┏━━
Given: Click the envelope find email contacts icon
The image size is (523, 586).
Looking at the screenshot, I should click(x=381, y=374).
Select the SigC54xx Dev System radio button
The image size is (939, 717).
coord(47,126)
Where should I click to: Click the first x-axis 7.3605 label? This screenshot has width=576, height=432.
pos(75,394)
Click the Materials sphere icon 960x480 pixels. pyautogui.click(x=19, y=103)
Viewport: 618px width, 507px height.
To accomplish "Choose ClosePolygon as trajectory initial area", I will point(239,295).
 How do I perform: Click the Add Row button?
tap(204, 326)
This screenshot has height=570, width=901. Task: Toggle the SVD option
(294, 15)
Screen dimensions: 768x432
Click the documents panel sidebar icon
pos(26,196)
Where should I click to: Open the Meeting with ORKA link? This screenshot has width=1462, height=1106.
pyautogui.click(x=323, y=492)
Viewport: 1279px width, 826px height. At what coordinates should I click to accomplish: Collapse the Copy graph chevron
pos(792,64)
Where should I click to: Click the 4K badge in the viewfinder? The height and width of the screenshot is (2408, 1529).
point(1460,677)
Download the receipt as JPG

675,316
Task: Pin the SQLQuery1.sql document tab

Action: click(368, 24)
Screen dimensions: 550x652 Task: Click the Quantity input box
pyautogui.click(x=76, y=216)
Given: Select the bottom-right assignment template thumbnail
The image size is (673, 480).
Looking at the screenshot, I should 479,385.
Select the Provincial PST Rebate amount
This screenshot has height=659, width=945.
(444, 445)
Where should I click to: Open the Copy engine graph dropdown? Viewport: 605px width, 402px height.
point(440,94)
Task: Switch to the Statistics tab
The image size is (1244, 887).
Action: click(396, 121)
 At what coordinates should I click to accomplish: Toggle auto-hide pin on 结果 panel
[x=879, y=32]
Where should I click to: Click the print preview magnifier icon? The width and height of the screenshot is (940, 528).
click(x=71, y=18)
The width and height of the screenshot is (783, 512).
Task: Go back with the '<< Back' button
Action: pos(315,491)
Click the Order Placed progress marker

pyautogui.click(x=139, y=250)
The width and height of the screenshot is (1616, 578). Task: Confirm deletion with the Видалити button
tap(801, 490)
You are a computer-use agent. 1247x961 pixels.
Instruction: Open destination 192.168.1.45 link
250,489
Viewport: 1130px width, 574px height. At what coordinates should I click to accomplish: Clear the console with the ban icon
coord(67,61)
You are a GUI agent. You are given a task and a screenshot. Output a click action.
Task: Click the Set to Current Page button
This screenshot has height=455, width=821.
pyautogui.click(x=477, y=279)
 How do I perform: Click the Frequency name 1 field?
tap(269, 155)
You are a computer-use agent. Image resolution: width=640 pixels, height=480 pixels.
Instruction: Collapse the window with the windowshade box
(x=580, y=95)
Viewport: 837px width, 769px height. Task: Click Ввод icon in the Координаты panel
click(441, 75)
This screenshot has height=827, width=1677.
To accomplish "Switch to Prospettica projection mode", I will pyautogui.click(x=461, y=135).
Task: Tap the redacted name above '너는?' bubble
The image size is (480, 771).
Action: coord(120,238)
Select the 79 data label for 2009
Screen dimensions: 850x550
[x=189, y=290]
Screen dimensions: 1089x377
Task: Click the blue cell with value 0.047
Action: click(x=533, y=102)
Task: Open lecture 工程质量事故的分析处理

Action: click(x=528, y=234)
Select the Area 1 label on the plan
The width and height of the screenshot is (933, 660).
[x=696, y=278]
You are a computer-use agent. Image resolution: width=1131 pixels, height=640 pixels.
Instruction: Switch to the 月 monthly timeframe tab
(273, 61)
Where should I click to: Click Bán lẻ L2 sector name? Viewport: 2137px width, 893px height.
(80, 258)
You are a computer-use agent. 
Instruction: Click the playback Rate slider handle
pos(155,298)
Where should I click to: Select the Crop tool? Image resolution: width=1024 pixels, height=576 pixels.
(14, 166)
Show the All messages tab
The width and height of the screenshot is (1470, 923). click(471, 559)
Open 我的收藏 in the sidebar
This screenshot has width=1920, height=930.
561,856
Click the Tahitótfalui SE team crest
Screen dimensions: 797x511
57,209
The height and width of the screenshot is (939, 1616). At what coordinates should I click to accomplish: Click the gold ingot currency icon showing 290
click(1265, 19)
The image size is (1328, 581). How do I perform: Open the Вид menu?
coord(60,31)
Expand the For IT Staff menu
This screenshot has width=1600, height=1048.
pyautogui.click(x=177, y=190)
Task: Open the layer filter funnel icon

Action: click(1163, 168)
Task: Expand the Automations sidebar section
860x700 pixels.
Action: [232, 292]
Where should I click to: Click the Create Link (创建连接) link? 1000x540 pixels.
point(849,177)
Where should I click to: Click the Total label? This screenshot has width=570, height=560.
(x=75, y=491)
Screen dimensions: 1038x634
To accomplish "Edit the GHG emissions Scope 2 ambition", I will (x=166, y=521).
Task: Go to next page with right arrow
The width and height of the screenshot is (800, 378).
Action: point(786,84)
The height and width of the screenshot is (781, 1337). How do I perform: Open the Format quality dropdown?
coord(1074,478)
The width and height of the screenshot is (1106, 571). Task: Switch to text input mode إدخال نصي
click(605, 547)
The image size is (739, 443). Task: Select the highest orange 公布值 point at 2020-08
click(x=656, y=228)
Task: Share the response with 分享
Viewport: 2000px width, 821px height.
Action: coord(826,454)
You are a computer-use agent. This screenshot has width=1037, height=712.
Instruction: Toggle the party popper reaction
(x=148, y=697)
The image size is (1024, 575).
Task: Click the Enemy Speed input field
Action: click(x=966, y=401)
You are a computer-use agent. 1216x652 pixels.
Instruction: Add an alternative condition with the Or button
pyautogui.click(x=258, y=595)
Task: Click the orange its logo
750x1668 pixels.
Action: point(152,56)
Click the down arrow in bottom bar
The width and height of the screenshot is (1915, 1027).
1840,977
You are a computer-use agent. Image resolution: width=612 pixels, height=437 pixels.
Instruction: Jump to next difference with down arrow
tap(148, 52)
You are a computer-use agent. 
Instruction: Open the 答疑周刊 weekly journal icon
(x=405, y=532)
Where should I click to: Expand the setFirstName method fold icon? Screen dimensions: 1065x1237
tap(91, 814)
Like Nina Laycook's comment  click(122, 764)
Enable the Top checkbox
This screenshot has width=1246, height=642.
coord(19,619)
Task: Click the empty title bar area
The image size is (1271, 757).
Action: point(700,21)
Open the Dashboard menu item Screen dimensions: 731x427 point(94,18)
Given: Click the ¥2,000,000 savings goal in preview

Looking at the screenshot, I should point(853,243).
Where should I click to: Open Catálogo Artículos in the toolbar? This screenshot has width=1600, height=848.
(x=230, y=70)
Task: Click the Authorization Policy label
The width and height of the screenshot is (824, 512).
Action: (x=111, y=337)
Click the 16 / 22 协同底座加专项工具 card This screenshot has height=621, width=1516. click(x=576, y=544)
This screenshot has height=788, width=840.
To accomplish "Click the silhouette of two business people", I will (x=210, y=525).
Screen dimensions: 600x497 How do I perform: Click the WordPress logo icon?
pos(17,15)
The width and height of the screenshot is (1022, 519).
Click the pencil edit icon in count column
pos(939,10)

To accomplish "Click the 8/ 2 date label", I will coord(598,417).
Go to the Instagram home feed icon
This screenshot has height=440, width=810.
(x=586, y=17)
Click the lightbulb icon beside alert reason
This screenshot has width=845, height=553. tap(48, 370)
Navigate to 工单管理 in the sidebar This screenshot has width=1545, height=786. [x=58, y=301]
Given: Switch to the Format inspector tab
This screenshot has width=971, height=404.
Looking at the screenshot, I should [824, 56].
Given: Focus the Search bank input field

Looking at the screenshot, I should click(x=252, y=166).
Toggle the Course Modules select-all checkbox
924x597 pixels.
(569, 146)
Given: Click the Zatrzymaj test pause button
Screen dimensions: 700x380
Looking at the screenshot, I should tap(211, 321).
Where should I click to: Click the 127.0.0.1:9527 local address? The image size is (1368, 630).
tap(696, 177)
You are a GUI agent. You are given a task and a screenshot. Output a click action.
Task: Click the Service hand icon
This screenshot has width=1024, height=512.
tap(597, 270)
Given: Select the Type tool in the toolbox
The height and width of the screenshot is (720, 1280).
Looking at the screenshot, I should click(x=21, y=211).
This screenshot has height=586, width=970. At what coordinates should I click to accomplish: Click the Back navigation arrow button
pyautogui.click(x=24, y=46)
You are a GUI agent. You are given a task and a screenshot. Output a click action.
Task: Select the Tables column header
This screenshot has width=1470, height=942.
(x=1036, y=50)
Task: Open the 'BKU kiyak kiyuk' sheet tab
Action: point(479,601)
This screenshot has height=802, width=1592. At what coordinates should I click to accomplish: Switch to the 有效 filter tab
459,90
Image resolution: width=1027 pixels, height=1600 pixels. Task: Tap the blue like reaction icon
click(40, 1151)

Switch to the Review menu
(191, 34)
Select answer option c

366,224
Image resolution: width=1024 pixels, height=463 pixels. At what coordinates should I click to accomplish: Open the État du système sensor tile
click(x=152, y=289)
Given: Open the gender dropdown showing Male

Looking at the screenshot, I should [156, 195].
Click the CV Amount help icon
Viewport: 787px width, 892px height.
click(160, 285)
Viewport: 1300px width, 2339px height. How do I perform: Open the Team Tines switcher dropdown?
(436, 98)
┗━━
● **Instructions to follow**
Each line above that contains the word "right" should be returned.

● **Your solution**
Given: Select the bottom-right assignment template thumbnail
Task: Go to next page with right arrow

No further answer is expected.